Directions for this task: Could you find each line of the data below that contains the word "will" and copy those lines?
### Raw data
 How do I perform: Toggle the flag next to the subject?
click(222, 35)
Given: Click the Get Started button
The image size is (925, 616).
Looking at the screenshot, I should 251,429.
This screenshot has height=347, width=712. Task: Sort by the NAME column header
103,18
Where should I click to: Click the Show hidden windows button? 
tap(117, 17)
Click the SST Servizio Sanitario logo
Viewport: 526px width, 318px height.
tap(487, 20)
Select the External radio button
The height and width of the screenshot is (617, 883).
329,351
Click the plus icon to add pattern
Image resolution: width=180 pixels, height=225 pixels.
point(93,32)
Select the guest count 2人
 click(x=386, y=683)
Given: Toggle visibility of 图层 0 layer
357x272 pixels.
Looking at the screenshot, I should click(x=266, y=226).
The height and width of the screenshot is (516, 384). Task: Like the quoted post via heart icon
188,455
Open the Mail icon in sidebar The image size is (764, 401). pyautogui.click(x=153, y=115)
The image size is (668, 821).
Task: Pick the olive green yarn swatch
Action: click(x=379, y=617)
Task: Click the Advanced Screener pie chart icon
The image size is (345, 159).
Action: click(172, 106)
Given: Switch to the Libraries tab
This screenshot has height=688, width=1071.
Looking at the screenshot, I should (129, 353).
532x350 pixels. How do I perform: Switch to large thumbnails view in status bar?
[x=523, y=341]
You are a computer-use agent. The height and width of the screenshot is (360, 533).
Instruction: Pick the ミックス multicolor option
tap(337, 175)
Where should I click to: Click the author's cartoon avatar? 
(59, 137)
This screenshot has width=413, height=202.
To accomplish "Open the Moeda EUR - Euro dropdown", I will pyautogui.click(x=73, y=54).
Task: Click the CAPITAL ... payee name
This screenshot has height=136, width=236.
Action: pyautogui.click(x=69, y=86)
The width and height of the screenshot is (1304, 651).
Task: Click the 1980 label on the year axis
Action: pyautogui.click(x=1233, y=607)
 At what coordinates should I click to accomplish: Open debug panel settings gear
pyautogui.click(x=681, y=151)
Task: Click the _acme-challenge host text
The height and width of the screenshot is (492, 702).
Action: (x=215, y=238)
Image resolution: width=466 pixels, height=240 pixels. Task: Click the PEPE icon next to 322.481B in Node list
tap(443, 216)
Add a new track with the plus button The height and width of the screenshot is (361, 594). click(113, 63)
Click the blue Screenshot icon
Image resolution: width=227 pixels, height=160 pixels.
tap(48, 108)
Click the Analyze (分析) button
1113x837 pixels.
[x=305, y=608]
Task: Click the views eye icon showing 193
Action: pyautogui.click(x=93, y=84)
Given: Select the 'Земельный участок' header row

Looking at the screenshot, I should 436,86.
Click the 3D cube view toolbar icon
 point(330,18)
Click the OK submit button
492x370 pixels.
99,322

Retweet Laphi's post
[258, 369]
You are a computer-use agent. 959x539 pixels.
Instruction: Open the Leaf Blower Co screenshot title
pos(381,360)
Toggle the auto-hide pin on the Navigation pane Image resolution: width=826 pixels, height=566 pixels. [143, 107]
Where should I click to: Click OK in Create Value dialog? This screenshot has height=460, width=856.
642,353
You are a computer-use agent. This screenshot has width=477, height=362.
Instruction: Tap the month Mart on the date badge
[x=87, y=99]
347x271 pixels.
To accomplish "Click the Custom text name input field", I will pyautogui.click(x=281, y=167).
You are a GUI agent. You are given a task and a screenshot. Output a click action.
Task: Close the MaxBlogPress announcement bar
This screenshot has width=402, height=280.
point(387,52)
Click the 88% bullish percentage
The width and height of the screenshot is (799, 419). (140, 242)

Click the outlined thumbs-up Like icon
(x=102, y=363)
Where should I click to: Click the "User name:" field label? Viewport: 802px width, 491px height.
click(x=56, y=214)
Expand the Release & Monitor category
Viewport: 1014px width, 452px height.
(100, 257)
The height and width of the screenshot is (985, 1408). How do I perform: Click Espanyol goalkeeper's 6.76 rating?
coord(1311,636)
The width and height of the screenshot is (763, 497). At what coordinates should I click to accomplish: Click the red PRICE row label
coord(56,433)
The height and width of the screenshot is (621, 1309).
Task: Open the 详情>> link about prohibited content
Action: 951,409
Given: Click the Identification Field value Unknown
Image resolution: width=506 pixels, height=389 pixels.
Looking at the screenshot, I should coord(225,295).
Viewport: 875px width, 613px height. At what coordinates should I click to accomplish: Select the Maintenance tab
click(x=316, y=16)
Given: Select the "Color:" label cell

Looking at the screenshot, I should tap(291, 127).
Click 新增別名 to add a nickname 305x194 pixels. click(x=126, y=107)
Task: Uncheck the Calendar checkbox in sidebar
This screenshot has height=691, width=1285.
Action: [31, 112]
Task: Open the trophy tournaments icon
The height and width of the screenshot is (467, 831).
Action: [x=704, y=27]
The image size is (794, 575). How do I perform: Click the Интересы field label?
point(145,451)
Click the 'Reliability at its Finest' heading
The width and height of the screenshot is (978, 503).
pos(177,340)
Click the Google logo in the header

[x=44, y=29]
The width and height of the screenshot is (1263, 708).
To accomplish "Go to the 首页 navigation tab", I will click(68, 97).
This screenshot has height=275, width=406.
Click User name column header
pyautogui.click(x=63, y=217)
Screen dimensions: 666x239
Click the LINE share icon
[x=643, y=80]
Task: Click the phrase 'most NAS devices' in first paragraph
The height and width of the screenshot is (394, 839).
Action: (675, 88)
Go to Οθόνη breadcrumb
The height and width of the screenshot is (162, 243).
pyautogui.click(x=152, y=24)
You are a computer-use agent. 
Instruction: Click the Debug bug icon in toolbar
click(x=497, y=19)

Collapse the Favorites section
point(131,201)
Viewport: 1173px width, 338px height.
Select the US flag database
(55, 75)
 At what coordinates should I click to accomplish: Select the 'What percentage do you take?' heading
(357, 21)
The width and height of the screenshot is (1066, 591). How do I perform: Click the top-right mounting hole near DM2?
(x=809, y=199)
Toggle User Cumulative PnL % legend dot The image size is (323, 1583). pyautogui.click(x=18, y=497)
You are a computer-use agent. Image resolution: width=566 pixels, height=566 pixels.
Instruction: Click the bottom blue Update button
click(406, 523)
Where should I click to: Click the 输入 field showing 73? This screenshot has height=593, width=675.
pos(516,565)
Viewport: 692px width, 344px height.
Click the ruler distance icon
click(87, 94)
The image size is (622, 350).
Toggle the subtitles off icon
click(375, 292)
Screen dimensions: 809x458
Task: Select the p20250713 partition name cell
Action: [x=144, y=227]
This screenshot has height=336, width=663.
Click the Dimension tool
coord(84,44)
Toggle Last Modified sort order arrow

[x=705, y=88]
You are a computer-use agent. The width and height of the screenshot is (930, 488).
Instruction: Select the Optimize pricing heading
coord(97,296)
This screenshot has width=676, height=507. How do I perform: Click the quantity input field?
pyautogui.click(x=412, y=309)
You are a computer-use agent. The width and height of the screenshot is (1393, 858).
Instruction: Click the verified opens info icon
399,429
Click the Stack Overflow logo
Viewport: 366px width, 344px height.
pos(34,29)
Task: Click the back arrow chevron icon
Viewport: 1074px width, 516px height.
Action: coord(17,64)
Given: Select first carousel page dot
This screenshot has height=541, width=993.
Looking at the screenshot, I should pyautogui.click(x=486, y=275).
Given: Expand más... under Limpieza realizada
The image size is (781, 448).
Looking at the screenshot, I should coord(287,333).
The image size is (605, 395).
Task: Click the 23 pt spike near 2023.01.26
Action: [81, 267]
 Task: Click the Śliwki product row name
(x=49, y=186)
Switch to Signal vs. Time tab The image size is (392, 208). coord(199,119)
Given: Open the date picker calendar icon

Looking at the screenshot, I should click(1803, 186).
######
Response for this exercise:
To accomplish "Open the Moeda EUR - Euro dropdown", I will pyautogui.click(x=73, y=54).
To accomplish "Click the Custom text name input field", I will pyautogui.click(x=281, y=167).
To accomplish "Go to the 首页 navigation tab", I will click(68, 97).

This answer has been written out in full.